In occasione di questa recente retrospettiva Rineke Dijkstra (1959) espone nove cicli di opere che ritraggono alcuni tipi umani: dal matador ai soldati israeliani, dalle donne che hanno appena partorito ai collegiali brufolosi, dai frequentatori di una discoteca a quelli di lontane spiagge dell’Europa orientale. A restare inalterata è l’assoluta centralità dei soggetti. Nessun dettaglio dello sfondo deve perturbare la loro frontalità, al punto che, per staccarli dalla linea d’orizzonte – persino quella elementare e quasi astratta del mare – il punto di vista risulta spesso riabbassato. Tuttavia questa frontalità ostentata, la centralità della composizione, così come la grandezza del formato, non sono concessioni al monumentale o al formalismo. Ad emergere è al contrario l’intensa fragilità dei personaggi, che l’obiettivo coglie con discrezione partecipe. Non a caso l’artista olandese si è sempre interessata all’adolescenza, delicata fase di transizione e di affermazione della propria soggettività.
Il lavoro della Dijkstra è incentrato soprattutto sul problema della posa davanti l’obiettivo, un atteggiamento né naturale né artificiale, in cui in realtà sono i piccoli dettagli a far emergere precise caratteristiche psicologiche. Le mani, ad esempio, sono spesso più eloquenti delle espressioni del volto. Se i bambini sono quasi incosapevoli d’averle, negli adolescenti si trasformano in estremità ingombranti, sempre fuori posto: dietro la schiena, in tasca, piantate sui fianchi, lasciate cadere sulle gambe come oggetti inanimati.
Inoltre, attraverso il lavoro sulla posa, l’artista si rende conto che molti dei suoi soggetti assumono – per lo più in modo straordinariamente inconsapevole – delle posture che rievocano il nostro immaginario visivo collettivo. Dalla pittura di Botticelli ai film hollywoodiani. La posa si trasforma così in un efficace strumento rivelatore di background e contesti culturali, cuciti addosso come una divisa (tema prediletto di un altro ciclo), persino nei gesti più banali.

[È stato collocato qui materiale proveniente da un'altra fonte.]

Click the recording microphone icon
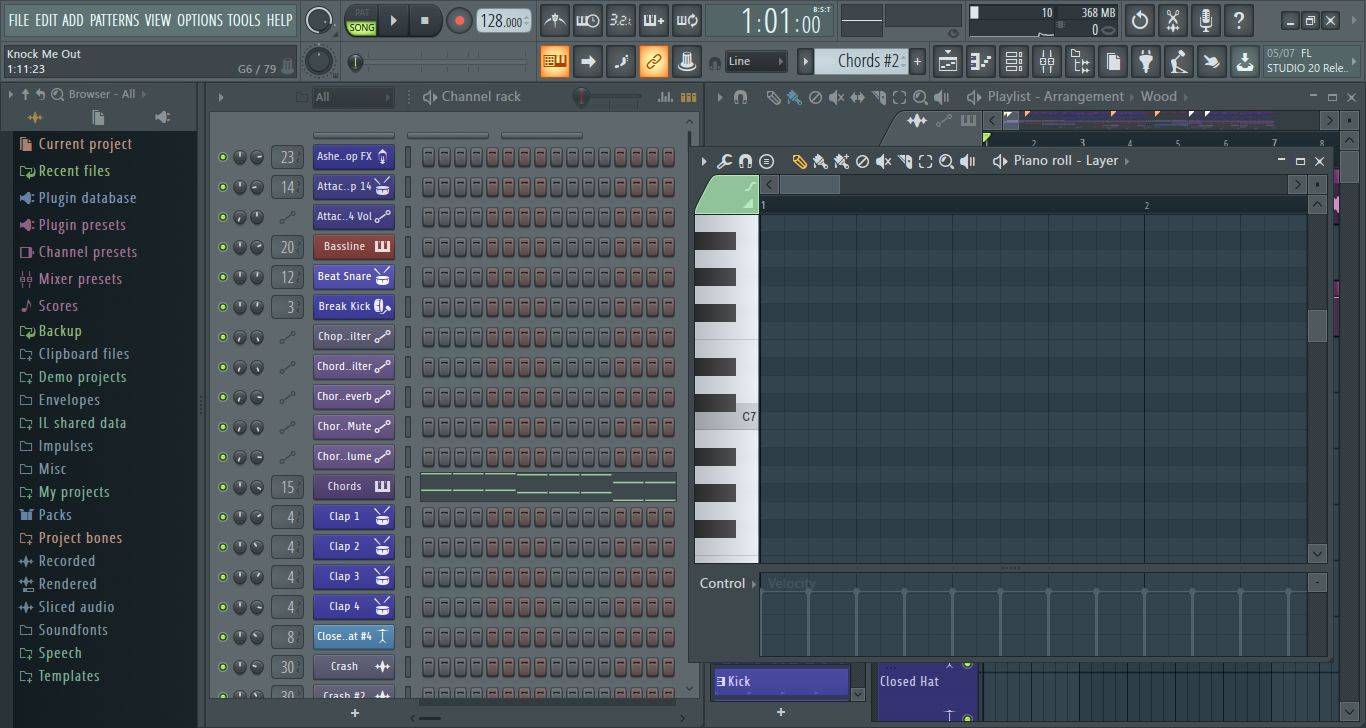 pyautogui.click(x=1204, y=20)
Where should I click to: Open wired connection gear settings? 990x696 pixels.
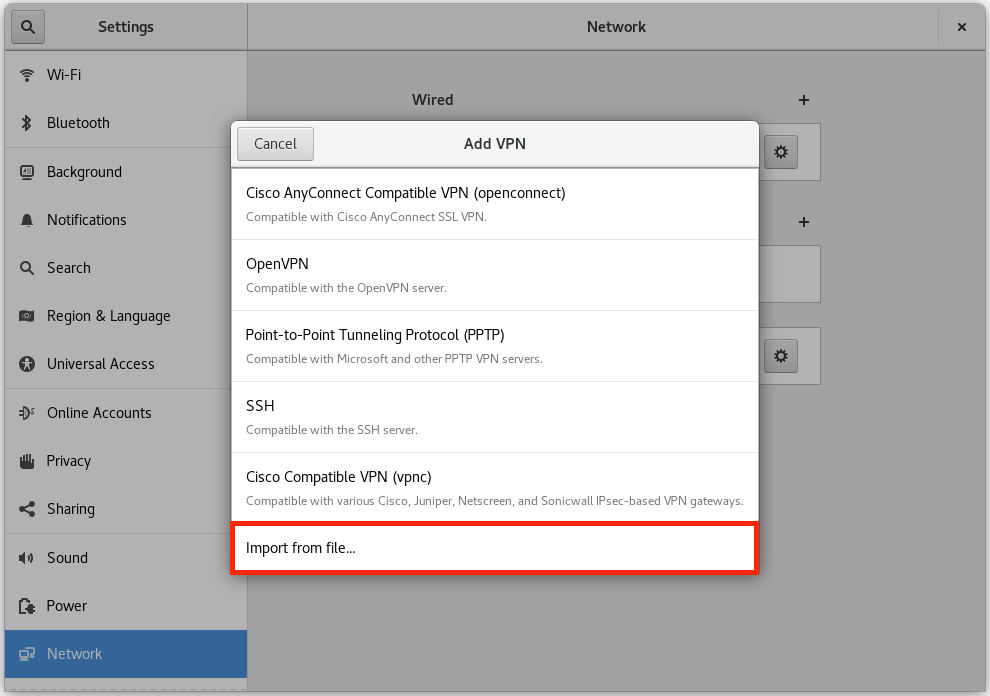781,152
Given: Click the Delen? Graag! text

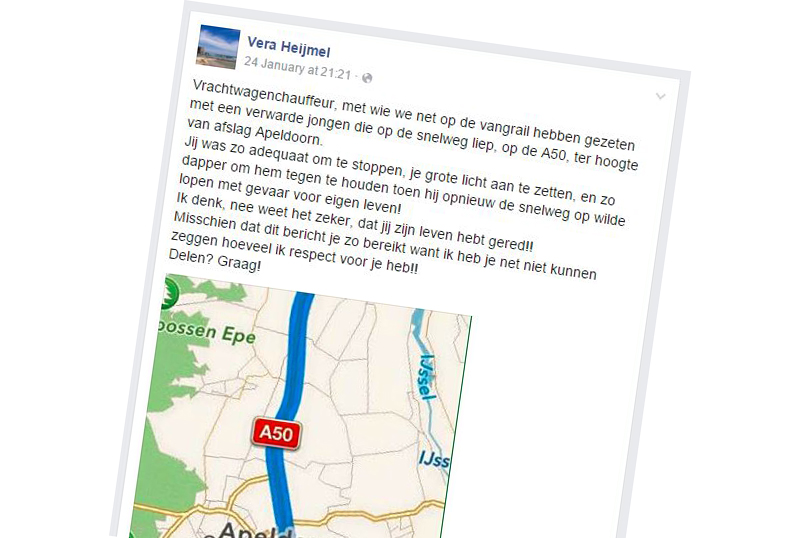Looking at the screenshot, I should (x=215, y=260).
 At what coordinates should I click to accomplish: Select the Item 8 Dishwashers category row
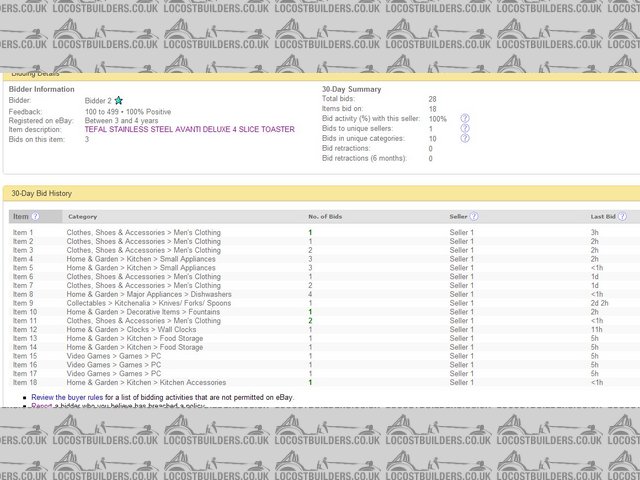click(149, 295)
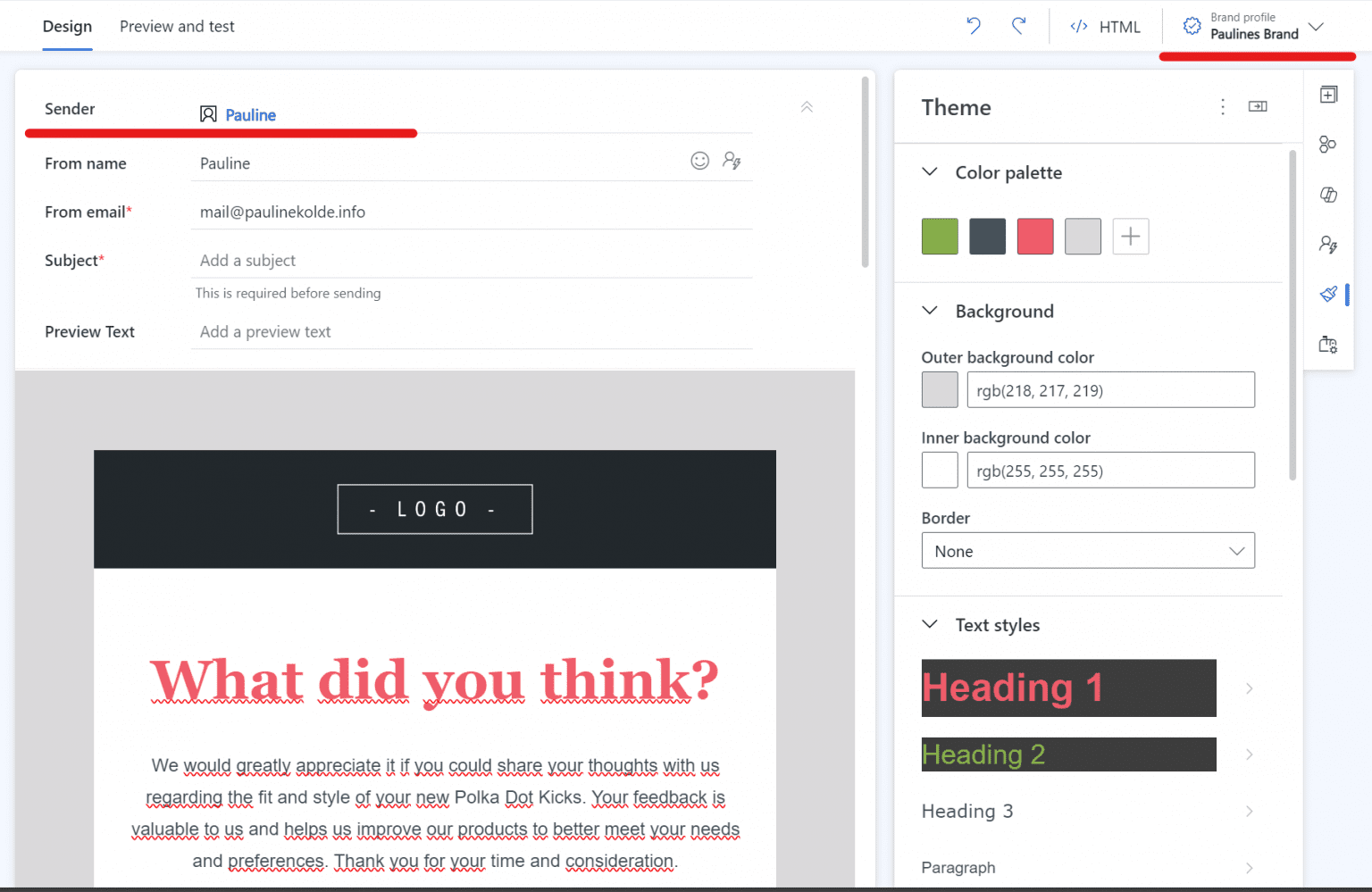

Nel video che accompagna l’esposizione, Dijkstra racconta la storia nascosta dietro ad ogni foto. Da una parte non nasconde il piacere di poter far parte di una situazione senza sentirsi direttamente implicata, dall’altra confessa che il suo lavoro rinvia a una sorta di autoritratto. Come se nei suoi modelli ritrovasse alcune sfaccettature della propria personalità. Come se se si trattasse in realtà un diario per immagini. In cui sono gli altri a lasciare la loro traccia, a parlare per noi e a costituire la nostra memoria personale.